**AUSGANGSTEXT**
————————

CD GUSTAV MAHLER Symphonie Nr. 8, The Philadelphia Orchestra; YANNICK NÉZET-SÉGUIN; Deutsche Grammophon

 

„Alles Vergängliche ist nur ein Gleichnis, das Unzulängliche hier wird‘s Ereignis; das Unbeschreibliche hier ist‘s getan; das Ewig Weibliche zieht uns hinan.“ Goethe Faust II

 

Der vorliegende Live-Mitschnitt entstand 100 Jahre nach der amerikanischen Erstaufführung durch das Philadelphia Orchestra unter Leopold Stokowski  mit 1068 Mitwirkenden im März 1916. Yannick Nézet-Séguin dirigierte sein Philadelphia Orchestra, unterstützt vom Westminster Symphonic Choir, der Choral Arts Society of Washington, dem American Boychoir, Michael Stairs auf der Orgel die auch als „Symphonie der Tausend“ bekannt gewordenen Achte Mahler. Das Solistenensemble umfasste Angela Meade (Sopran I), Erin Wall (Sopran II), Lisette Oropesa (Sopran III), Elizabeth Bishop (Kontraalt I), Mihoko Fujimura (Kontraalt II), Anthony Dean Griffey (Tenor), Markus Werba (Bariton)  und John Relyea Bass).

 

Diese Symphonie ist ein gewaltiges Ding. Ein kalt kritischer Geist könnte Kitsch, Größenwahn oder triefendes Pathos anmerken. Wer je daran mitgewirkt hat, weiß auch von den Brüllorgien, die sich die Choristen im ffff liefern, weil sie sich im dichten Orchestersound nicht hören und auch nicht mehr „kontrolliert“ singen können. Der Pfingsthymnus „Veni Creator Spiritus“ verlangt zudem von den ersten Sopranen im „Gloria si Patri Domino“ Unmenschliches ab, nämlich über viele Takte lang das hohe C zu halten. Dennoch verfehlt eine Aufführung kaum ihre Wirkung auf das Publikum.

————————

**ENTNOMMENES MATERIAL**
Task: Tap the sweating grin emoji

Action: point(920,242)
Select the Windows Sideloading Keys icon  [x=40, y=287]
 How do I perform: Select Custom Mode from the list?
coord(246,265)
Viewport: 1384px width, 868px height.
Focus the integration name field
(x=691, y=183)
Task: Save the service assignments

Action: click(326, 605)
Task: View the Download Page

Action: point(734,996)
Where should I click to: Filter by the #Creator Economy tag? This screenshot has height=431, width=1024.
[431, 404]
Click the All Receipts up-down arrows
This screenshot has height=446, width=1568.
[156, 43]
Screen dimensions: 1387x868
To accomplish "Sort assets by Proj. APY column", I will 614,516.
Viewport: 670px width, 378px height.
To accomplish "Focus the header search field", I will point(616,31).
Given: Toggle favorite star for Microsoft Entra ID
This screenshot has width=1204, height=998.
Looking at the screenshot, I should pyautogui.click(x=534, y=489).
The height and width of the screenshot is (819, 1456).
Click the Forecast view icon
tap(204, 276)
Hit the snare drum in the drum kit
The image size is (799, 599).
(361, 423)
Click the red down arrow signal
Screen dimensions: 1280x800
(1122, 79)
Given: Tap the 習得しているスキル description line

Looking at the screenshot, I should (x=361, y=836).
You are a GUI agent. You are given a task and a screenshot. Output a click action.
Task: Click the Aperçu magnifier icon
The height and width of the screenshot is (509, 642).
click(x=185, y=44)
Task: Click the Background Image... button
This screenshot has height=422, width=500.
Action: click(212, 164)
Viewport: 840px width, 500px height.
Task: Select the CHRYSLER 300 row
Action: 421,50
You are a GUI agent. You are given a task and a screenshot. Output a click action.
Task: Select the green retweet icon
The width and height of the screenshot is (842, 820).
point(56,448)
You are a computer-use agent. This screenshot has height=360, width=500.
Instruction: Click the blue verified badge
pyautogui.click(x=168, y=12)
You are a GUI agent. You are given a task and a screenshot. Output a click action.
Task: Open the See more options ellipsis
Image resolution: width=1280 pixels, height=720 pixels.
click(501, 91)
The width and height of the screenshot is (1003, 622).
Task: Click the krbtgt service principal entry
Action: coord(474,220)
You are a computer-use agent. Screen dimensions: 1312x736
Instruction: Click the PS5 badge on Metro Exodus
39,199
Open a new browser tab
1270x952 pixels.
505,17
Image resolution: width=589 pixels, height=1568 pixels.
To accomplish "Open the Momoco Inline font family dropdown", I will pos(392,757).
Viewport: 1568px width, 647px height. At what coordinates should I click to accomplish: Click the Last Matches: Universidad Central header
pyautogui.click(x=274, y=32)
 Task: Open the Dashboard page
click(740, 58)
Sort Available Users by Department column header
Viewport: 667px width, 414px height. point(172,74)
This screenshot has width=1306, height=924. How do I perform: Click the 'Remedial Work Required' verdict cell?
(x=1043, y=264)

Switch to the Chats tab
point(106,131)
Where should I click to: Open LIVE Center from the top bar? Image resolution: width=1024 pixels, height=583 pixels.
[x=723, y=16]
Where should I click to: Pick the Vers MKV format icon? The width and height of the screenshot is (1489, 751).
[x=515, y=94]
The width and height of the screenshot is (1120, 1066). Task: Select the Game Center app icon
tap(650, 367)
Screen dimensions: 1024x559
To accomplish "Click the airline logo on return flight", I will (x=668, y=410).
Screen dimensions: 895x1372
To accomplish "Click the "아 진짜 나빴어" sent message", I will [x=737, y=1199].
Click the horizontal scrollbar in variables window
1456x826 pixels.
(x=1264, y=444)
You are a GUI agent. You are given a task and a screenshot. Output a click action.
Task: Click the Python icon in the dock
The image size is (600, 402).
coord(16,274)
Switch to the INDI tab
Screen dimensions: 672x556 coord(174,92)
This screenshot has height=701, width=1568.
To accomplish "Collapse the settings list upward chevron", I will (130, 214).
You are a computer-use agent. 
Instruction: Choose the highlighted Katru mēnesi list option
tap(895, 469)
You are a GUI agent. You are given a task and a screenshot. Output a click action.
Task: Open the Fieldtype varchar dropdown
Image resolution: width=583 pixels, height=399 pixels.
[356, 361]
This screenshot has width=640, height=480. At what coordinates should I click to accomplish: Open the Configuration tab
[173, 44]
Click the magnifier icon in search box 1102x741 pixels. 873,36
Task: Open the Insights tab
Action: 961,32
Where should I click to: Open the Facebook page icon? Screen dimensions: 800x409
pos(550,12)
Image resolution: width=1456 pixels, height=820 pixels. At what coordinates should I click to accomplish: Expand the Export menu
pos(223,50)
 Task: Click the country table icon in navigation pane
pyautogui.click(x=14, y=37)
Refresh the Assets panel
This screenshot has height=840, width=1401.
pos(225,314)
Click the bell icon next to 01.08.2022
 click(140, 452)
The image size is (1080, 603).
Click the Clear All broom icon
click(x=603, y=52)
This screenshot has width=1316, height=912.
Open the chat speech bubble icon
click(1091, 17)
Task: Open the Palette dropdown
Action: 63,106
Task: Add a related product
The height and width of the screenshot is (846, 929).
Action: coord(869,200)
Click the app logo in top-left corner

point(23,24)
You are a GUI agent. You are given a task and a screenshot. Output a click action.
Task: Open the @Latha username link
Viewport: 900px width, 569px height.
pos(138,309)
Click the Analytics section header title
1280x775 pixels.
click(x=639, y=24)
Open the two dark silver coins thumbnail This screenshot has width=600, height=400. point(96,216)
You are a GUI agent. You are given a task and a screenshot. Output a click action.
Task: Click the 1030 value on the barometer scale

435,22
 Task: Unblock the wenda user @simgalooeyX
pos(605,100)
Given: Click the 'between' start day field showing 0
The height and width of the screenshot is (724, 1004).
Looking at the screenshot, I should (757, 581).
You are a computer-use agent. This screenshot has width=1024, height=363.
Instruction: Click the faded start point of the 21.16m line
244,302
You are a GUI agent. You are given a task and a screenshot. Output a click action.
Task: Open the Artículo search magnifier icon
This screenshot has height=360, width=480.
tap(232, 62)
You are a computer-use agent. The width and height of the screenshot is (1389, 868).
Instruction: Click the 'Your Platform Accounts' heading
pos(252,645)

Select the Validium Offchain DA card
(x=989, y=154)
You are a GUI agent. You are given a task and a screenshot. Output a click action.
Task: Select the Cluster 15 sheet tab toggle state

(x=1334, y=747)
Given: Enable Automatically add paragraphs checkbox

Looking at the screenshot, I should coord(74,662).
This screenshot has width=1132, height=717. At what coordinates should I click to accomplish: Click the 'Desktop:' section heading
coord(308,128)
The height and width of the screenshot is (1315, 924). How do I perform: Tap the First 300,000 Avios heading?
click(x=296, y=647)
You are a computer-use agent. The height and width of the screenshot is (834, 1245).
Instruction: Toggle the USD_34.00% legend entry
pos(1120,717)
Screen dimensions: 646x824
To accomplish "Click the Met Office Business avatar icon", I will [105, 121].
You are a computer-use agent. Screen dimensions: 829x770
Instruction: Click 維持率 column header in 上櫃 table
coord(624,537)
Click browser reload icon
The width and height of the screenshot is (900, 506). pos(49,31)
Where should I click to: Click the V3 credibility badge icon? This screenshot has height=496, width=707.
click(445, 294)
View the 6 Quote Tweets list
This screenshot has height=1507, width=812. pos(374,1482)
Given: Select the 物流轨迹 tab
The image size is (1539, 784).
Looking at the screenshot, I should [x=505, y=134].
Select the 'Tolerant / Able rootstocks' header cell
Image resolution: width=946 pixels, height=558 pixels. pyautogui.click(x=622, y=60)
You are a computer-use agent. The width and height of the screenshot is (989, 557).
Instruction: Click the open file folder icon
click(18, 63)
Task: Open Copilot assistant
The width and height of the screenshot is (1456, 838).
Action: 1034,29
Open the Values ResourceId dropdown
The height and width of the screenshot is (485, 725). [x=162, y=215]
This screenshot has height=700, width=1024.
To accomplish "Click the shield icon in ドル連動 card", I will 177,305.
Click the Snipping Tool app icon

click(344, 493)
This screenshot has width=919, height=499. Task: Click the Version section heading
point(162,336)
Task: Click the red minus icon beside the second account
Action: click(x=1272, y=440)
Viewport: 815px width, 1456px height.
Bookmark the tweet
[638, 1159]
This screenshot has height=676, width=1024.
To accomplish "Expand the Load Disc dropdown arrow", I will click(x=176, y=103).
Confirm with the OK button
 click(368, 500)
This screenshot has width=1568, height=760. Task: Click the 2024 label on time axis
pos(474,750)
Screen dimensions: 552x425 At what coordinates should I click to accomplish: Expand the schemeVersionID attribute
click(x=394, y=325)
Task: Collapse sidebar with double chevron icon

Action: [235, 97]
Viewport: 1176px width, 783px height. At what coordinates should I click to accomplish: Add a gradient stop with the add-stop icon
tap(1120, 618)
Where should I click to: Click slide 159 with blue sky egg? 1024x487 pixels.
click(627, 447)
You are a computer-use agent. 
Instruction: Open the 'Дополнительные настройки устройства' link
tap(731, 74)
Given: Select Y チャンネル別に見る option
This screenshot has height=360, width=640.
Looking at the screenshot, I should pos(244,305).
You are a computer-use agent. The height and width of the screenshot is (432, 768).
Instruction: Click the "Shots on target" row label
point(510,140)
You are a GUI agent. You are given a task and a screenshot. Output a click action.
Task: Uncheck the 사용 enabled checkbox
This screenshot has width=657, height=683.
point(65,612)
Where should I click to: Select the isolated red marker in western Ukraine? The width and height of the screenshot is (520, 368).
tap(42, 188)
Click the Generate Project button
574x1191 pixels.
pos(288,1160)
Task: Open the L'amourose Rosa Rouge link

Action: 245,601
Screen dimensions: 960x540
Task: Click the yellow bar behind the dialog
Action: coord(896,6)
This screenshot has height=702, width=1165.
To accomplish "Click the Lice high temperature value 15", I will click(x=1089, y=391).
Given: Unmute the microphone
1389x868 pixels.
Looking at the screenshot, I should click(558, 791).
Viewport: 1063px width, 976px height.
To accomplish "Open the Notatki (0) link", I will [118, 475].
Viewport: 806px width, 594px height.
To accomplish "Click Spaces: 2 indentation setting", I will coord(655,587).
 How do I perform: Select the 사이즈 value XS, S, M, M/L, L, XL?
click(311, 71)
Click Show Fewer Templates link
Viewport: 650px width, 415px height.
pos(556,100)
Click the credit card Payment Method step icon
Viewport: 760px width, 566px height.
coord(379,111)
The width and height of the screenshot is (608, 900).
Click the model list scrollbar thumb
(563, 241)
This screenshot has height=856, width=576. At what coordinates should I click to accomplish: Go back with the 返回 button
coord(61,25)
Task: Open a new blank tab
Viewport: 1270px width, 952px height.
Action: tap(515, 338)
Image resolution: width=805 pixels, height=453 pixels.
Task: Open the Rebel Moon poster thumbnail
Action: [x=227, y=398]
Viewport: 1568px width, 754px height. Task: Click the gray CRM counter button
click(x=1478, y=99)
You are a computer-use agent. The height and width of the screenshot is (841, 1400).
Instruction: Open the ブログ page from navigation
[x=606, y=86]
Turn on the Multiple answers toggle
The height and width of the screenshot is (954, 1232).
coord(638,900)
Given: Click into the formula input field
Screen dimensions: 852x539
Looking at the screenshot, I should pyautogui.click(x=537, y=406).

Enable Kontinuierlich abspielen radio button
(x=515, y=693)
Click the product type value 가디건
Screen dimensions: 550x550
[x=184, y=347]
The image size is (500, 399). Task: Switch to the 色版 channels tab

————————

**ZU ERLEDIGEN**
• 1. Wer spielte laut Ausgangstext bei dem Live-Mitschnitt die Orgel?
• 2. Fass den Absatz im Ausgangstext, der mit „Diese Symphonie ist ein gewaltiges Ding“ beginnt, als kurze Liste zusammen, ohne die wichtigsten Fakten wegzulassen.
• 3. Schreib aus dem Ausgangstext den Abschnitt von „Diese Symphonie ist“ bis einschließlich „auf das Publikum.“ wortgetreu ab.
Die Zeilen braucht man hier nicht.

**ERGEBNISSE JE AUFGABE**
• 1. Michael Stairs

• 2.
- Die Symphonie ist gewaltig. Ein kalt kritischer Geist könnte Kitsch, Größenwahn oder triefendes Pathos anmerken.
- Im ffff brüllen die Chorsänger, weil sie sich im dichten Orchesterklang nicht hören und nicht mehr kontrolliert singen können.
- Im Pfingsthymnus „Veni Creator Spiritus“ müssen die ersten Soprane beim „Gloria si Patri Domino“ viele Takte lang das hohe C halten.
- Trotzdem verfehlt eine Aufführung ihre Wirkung auf das Publikum kaum.

• 3.
Diese Symphonie ist ein gewaltiges Ding. Ein kalt kritischer Geist könnte Kitsch, Größenwahn oder triefendes Pathos anmerken. Wer je daran mitgewirkt hat, weiß auch von den Brüllorgien, die sich die Choristen im ffff liefern, weil sie sich im dichten Orchestersound nicht hören und auch nicht mehr „kontrolliert“ singen können. Der Pfingsthymnus „Veni Creator Spiritus“ verlangt zudem von den ersten Sopranen im „Gloria si Patri Domino“ Unmenschliches ab, nämlich über viele Takte lang das hohe C zu halten. Dennoch verfehlt eine Aufführung kaum ihre Wirkung auf das Publikum.